Guide to Italy's best cold cuts
Italian cold cut meats, much more than just baloney
Being raised in italy, as a child, I started at an early age to appreciate the most tasteful and mouth-watering cold cuts this country has to offer. I very well recall going with my dad on every Wednsday to the town's open market and looking forward to purchase prosciutto, pancetta and mortadella. If these words seem like Greek to you, think twice because these are the Italian words for the best meat slices you will ever try. I will try to get you acquainted to these deli varieties so you can appreciate them with gusto if you happen to visit Italy or if you are lucky enough to happen to stop buy a grocery store abroad that specializes in Italian delicatessies.
Prosciutto crudo was my very first Italian cold cut. I was visiting my aunt that lives near the Italian Riviera when she offered me Prosciutto crudo, which means uncooked ham. I have always been familiar with "Prosciutto cotto" which means "cooked ham" as I have eaten it abroad before moving to Italy, but the prosciutto crudo was something yet diverse, almost inimitable. First of all, it is very appealing to the eye with it's white fat strips amongst the dark red meat. To the taste it has some sort of slighty salty taste mixed with a smoky flavor. If it is sliced very thinly it will melt almost in your mouth. Show off your are a good prosciutto connoisseur by asking for the two best Prosciutto varieties : Prociutto di Parma and Prosciutto San Daniele. Try them with some rustic thinly sliced bread, you will be surely delighted!
Prosciutto cotto which technically translated is the equivalent of cooked ham is yet very diverse from what you find here in the States. Italian cooked ham is basically steamed and very soft, thinly sliced. It has a somewhat sweet but yet rich flavor and just as prosciutto crudo it is so tender and soft it will almost melt in your mouth. Parmacotto is the absolute best producer of cooked ham. Try it with a nice ciabetta bread.

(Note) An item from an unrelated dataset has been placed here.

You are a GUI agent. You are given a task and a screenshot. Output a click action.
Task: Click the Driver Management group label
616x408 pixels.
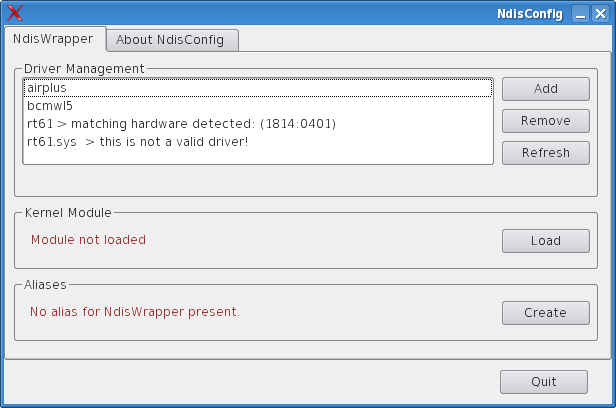point(84,69)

On a higher note, Bresaola is the gourmet cold cut per excellence. It presents as a dark red and lean meat varied with thin white strips of fat. This meat is produced in the northern Lombard region where it is salted and cured for a month or more. This meat is used as an antipasto. Try it on a plate with cured green olives and a touch of lemon juice, you will be impressed.
Italian salami is best known in the two most famous varieties: Napoli or Milan. Napoli salami has more fat while Milan salami has less. It all depends on personal taste, as they are both very flavorful. Calabria produces it's own special hot salami, you can tell the difference from its more orangy tinted color and it is usually sliced diagonally giving it more oval like shapes versus round as Milan or Naples. Try it with a nice french Baguette style bread.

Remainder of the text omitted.